--- What to work on ---
Repeat verbatim, and only, the lines of the data below, beginning at the line that contains "Industrial & Scientific (461, 72)" and stopping after the line that contains "Pickup Stations (420, 2336)".

(Collected data)
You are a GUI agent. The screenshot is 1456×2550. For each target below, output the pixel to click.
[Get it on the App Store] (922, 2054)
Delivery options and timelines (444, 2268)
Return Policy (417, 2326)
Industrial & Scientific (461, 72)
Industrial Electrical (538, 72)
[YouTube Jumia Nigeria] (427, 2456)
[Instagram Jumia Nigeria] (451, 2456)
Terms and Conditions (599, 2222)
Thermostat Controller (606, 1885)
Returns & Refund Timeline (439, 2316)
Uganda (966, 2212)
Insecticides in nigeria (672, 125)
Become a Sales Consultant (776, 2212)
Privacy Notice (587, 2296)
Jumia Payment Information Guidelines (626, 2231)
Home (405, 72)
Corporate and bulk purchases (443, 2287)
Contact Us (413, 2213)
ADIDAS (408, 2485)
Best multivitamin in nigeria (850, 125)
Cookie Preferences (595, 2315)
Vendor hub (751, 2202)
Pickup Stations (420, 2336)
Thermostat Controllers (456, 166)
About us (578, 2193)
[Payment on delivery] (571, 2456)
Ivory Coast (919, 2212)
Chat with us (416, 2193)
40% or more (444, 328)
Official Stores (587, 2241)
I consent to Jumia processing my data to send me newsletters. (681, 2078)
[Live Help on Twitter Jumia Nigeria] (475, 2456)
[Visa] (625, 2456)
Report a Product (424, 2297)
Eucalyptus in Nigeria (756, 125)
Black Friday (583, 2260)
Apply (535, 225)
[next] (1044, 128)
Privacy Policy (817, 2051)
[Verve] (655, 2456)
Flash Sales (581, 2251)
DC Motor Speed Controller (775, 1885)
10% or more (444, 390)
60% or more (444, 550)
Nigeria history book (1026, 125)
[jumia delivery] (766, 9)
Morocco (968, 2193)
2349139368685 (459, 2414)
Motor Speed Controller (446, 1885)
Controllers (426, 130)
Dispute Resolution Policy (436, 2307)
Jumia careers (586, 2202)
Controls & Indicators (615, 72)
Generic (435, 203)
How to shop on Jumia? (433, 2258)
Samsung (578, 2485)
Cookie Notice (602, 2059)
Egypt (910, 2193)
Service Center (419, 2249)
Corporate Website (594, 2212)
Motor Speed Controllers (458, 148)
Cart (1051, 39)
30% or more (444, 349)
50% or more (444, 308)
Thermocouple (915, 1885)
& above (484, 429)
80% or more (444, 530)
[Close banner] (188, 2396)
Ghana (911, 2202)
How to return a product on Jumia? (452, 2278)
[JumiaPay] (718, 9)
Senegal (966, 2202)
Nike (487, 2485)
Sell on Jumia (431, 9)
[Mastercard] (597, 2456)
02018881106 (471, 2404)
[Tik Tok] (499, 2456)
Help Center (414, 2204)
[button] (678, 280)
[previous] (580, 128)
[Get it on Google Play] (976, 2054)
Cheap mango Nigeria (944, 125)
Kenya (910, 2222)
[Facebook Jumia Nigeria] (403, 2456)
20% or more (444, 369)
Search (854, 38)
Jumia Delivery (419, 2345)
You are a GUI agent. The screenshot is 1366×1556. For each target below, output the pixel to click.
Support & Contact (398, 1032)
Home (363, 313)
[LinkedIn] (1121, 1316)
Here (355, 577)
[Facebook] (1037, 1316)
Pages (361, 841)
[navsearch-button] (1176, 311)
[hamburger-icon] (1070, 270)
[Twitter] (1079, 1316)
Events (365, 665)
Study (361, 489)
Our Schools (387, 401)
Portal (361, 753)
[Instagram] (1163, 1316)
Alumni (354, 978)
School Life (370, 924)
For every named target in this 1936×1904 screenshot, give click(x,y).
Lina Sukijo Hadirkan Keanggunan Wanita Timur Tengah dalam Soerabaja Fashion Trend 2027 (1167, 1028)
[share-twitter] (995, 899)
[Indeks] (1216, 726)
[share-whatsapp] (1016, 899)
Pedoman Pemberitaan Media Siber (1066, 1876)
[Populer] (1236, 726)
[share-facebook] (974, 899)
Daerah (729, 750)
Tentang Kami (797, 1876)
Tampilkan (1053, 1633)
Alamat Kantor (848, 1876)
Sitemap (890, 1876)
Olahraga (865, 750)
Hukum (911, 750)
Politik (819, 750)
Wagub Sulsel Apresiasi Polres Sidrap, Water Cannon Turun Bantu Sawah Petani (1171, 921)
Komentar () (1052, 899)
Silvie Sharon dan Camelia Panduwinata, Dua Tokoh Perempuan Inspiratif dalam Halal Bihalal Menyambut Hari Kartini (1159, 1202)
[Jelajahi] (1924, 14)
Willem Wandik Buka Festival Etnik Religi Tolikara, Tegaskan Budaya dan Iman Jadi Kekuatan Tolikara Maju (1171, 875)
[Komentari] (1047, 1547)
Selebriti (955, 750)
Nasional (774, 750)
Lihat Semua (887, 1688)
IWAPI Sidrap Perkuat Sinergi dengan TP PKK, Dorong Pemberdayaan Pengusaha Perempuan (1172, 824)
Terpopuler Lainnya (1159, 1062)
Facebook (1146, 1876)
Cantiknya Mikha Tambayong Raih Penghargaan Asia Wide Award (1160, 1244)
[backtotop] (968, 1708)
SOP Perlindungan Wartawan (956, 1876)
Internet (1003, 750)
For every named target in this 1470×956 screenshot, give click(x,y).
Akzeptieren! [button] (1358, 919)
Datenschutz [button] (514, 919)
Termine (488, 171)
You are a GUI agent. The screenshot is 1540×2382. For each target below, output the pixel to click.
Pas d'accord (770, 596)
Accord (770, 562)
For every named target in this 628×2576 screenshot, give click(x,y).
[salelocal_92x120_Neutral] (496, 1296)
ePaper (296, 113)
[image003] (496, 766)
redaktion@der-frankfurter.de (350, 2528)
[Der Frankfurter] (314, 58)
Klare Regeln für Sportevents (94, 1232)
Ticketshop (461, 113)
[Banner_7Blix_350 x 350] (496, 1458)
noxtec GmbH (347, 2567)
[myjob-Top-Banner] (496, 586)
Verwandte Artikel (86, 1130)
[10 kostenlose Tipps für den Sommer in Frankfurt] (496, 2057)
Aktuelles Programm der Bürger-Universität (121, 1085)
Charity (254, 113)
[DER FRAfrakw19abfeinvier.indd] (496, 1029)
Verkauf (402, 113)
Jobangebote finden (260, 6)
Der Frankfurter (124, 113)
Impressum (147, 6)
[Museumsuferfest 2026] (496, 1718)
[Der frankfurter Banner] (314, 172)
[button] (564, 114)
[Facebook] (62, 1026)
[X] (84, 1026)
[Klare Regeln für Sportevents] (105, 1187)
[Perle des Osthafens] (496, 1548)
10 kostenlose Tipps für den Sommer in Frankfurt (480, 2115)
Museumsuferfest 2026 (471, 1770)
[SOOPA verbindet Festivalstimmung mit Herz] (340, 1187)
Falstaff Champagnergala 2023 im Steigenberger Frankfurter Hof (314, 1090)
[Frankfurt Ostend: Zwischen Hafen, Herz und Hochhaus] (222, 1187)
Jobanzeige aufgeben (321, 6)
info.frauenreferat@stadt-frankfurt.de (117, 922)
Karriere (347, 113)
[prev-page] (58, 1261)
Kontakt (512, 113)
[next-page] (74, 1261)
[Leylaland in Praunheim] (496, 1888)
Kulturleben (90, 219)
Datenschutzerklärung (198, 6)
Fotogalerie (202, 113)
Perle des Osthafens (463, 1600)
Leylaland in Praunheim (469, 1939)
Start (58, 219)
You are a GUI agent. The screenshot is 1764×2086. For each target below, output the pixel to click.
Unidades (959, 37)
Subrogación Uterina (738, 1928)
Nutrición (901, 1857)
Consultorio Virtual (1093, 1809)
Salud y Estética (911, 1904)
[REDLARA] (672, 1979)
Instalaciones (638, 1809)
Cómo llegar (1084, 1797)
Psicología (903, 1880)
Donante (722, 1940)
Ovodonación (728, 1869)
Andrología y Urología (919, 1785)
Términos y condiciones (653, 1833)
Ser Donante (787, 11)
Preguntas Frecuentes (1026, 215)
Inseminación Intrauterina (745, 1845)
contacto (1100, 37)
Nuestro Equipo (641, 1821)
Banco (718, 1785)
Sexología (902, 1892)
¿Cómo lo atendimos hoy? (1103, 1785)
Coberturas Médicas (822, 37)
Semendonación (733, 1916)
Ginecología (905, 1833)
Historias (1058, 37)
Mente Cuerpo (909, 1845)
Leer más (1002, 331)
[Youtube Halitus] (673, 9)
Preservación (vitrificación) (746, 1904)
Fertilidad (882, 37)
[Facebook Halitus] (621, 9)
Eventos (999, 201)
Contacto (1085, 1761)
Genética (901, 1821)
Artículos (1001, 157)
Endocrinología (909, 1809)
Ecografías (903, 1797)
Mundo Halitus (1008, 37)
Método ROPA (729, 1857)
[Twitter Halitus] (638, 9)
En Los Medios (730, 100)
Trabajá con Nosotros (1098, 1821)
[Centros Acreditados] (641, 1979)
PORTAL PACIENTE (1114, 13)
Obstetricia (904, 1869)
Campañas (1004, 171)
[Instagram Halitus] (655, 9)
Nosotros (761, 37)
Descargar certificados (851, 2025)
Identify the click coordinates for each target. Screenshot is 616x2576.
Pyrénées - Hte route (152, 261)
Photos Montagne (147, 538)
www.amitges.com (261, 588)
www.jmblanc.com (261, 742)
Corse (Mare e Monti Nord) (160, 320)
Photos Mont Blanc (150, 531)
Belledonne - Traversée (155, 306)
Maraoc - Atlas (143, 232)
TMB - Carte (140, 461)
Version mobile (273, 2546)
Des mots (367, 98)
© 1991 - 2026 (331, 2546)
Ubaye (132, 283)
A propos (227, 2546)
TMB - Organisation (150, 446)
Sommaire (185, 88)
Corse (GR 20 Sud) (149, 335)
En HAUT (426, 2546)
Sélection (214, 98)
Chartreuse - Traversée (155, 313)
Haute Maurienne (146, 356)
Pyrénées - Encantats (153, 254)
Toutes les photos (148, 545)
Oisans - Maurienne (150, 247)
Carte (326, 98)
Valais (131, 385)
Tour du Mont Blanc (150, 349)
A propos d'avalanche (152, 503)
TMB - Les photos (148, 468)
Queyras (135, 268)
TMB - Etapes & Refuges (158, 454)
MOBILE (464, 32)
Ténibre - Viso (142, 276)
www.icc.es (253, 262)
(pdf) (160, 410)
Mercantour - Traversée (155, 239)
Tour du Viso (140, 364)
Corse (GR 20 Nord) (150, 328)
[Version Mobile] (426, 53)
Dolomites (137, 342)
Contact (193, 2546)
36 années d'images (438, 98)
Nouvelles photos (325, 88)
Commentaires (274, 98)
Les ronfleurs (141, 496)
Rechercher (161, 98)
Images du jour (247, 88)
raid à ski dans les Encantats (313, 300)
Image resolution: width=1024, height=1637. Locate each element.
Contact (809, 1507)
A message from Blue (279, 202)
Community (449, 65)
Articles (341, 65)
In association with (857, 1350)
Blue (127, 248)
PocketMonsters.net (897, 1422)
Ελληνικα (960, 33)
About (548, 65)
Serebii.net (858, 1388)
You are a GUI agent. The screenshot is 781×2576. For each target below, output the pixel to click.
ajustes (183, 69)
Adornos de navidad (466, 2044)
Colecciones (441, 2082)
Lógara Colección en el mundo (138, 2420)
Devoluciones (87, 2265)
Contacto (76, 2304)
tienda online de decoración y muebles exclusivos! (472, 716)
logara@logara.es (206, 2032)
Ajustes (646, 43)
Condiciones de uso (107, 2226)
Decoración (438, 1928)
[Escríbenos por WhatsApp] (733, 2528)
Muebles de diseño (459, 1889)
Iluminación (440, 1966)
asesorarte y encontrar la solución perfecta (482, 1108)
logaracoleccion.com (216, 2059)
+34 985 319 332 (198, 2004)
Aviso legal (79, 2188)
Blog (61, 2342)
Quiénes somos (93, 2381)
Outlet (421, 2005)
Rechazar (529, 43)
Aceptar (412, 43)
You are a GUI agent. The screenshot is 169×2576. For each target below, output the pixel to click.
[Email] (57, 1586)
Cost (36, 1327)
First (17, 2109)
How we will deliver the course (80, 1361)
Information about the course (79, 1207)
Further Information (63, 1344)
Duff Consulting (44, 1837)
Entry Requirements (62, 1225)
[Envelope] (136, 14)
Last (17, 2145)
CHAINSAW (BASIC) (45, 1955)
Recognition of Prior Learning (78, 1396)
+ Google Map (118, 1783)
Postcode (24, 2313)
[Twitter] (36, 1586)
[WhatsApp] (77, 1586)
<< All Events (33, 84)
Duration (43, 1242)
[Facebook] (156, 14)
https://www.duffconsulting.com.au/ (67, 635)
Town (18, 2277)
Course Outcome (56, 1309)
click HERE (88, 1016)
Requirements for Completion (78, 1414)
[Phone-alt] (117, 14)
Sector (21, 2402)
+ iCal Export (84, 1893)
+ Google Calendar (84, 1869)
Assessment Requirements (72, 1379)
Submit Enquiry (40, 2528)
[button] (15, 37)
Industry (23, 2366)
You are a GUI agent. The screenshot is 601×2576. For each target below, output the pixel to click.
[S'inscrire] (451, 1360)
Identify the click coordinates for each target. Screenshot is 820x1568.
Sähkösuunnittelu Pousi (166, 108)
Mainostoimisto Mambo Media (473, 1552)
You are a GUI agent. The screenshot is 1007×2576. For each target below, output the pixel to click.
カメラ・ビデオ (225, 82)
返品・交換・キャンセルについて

--- Exercise response ---
Industrial & Scientific (461, 72)
Industrial Electrical (538, 72)
[YouTube Jumia Nigeria] (427, 2456)
[Instagram Jumia Nigeria] (451, 2456)
Terms and Conditions (599, 2222)
Thermostat Controller (606, 1885)
Returns & Refund Timeline (439, 2316)
Uganda (966, 2212)
Insecticides in nigeria (672, 125)
Become a Sales Consultant (776, 2212)
Privacy Notice (587, 2296)
Jumia Payment Information Guidelines (626, 2231)
Home (405, 72)
Corporate and bulk purchases (443, 2287)
Contact Us (413, 2213)
ADIDAS (408, 2485)
Best multivitamin in nigeria (850, 125)
Cookie Preferences (595, 2315)
Vendor hub (751, 2202)
Pickup Stations (420, 2336)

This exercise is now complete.